• Written task 1
Transcribe the part of the travel interview transcript starting with "And every time" and going on through "your home country.".
• Written task 2
Write the next stretch of the travel interview transcript, picking up right after its final sentence.

• Text excerpt

....

And every time I go away, I learn so much from the people I visit, and it's been humbling to want to discover more about who we are as as human beings and people. And for all the horrible things I see and all the difficulties I meet such remarkable people. When you
[00:11:31] Alex Melia: work in another country that's not your own foreign country, you'll learn at three times the rate at which you would be working back in your home country.
Have you ever felt like that over the years that your, your learning has just accelerated much more so than if you were in England or you're in Switzerland? Well,
[00:11:48] Nick Danziger: one of the amazing things about travel is that it just extends your horizons, not just geographically, but the way you think, the way you take on.
And see the world, you know, it's, it's mind expanding. It's, it's incredible to think just how many different ways we live. I think we all aspire to very similar goals in life, but how we achieve those peace, autonomy, freedom, all the things that we aspire to, there are different ways of achieving. What we want to achieve in the world.
And I think it's just, it's so unfortunate that the world is so divided, not just politically, but economically, that so much of the world today is living in circumstances that coming from a white, privileged European background is just not the case for the majority of the planet. And. You know, I'd so believe in that universal declaration of human rights that, you know, we're all born equal in rights and dignity, but it's just not true.

....

• Records shown
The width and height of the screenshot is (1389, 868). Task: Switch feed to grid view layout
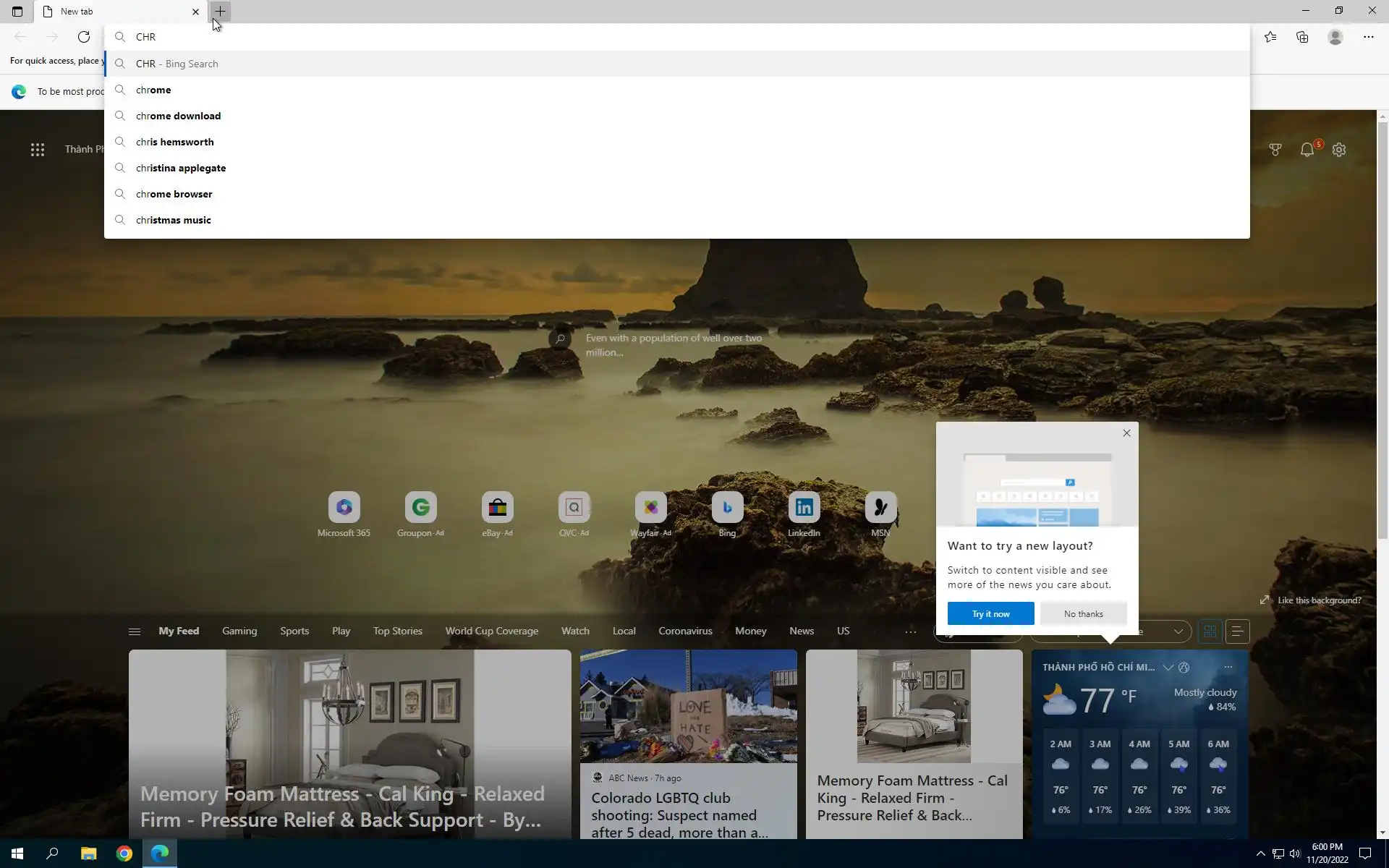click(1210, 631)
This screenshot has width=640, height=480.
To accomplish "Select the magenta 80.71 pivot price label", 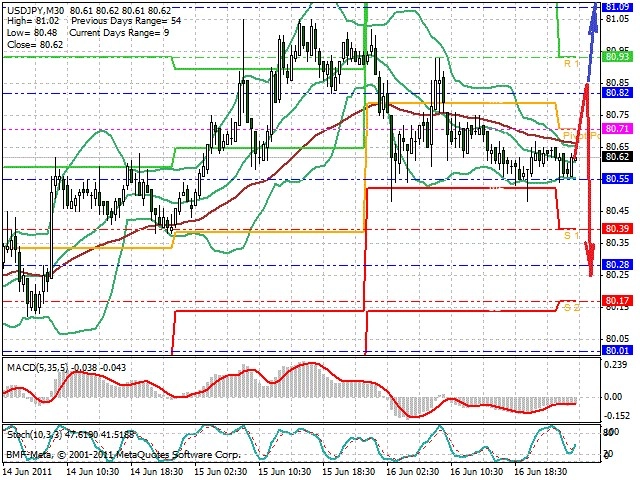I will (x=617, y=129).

....

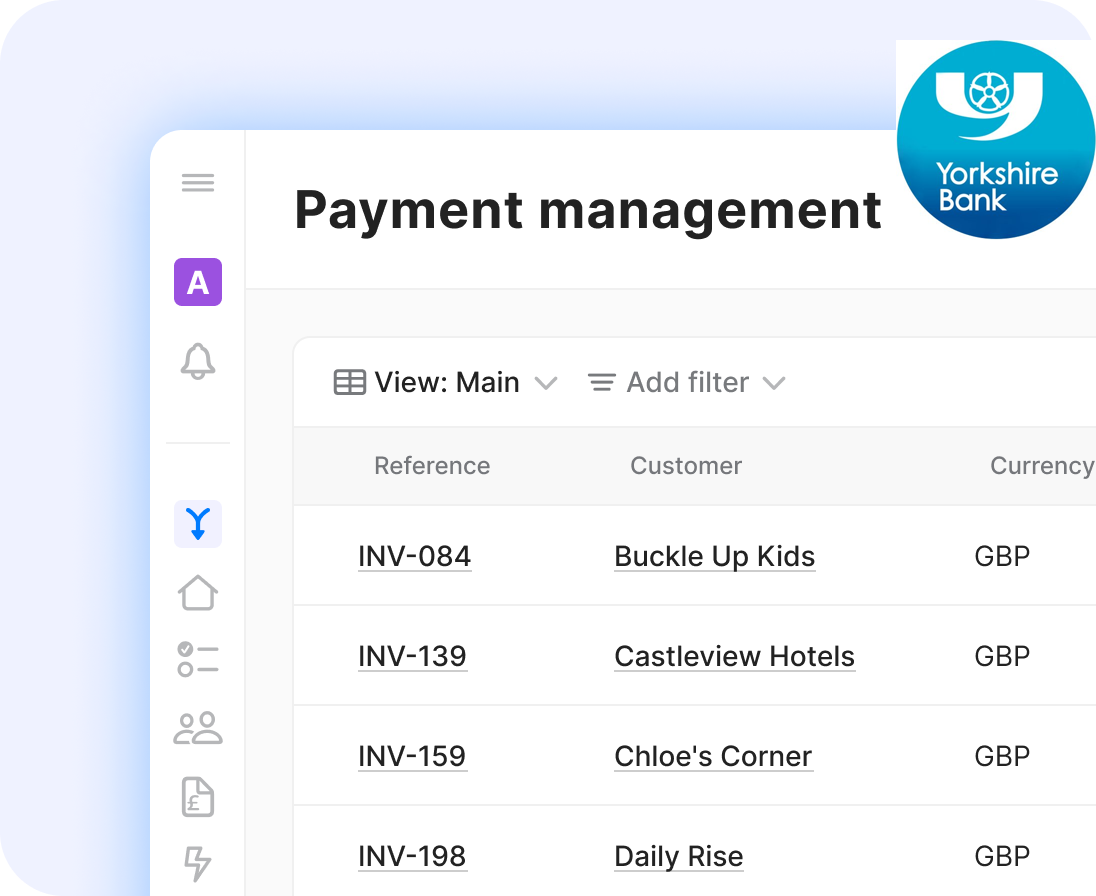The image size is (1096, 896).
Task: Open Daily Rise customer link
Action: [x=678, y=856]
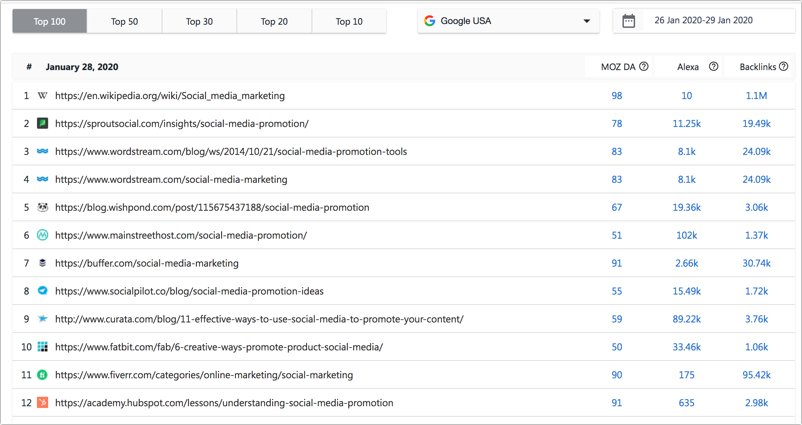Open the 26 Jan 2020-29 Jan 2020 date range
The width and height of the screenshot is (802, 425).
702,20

....

• Expected output 1
And every time I go away, I learn so much from the people I visit, and it's been humbling to want to discover more about who we are as as human beings and people. And for all the horrible things I see and all the difficulties I meet such remarkable people. When you
[00:11:31] Alex Melia: work in another country that's not your own foreign country, you'll learn at three times the rate at which you would be working back in your home country.

• Expected output 2
It depends where you're born on this planet, when and to whom, and just to think, wow, just cuz I was born in that place at a certain time with the parents I had, it's just given me the opportunities that I have today. I think it's just incredible to think that so much depends on where you were born, when and to whom.
It's like, you know, deck of cards and it's, it's not just chance and, and it, what's unfair, so really unfair is that the deck of cards are stacked. You know, it's just, in some places it's just gonna be that much harder and it's humbling to see what people go through to, to survive. And it makes me think it's not just, just where we're born.
I mean, it's also our gender. I mean, in so many places I travel to the fact that I'm a man. You know, it makes just such a difference. I mean, people go on about Afghanistan and the lack of rights for girls and women, but in Northwestern Pakistan, when I'm in the streets there, I don't even see a woman in the streets.
There. There are tribal areas that's called fatter in Northwest Pakistan. I mean, it it, it's frightening to think today just the inequalities that exist in the world based. On the color of your skin, based on your beliefs, based on your economic circumstances. And those words of Martin Luther King keep coming back to me where you know he wants his four children not to be judged on the color of his skin, but on the content of his character.
And I can only tell you. You know, after all of the travels over decades across the world, I can't even think of the amount of countries I've been to. You know, there's one thing that's for sure that it's the content of people's character. There are great people everywhere I've been who deserve so much more, and in my poor little way is, you know, if I can give a voice through my photography and documentary films and books to.
To them. You know, that's, that's, you know, what I would like to do. But I hate even our Western centric, you know, it's all based around who you are. I know that I can, you know, get my foot in the door of media organizations cause the name is recognizable. And even that I think is unfair. You know, why, why do I get to put the foot in the door when someone might have a better story?
It might have stronger pictures than mine, but you know, the editor doesn't recognize that person's name. And I'm not saying, you know, we gotta beat and knock down all the doors, but you know, we tend in life to always defend our own position and that makes it so much harder for everyone else. Mm-hmm.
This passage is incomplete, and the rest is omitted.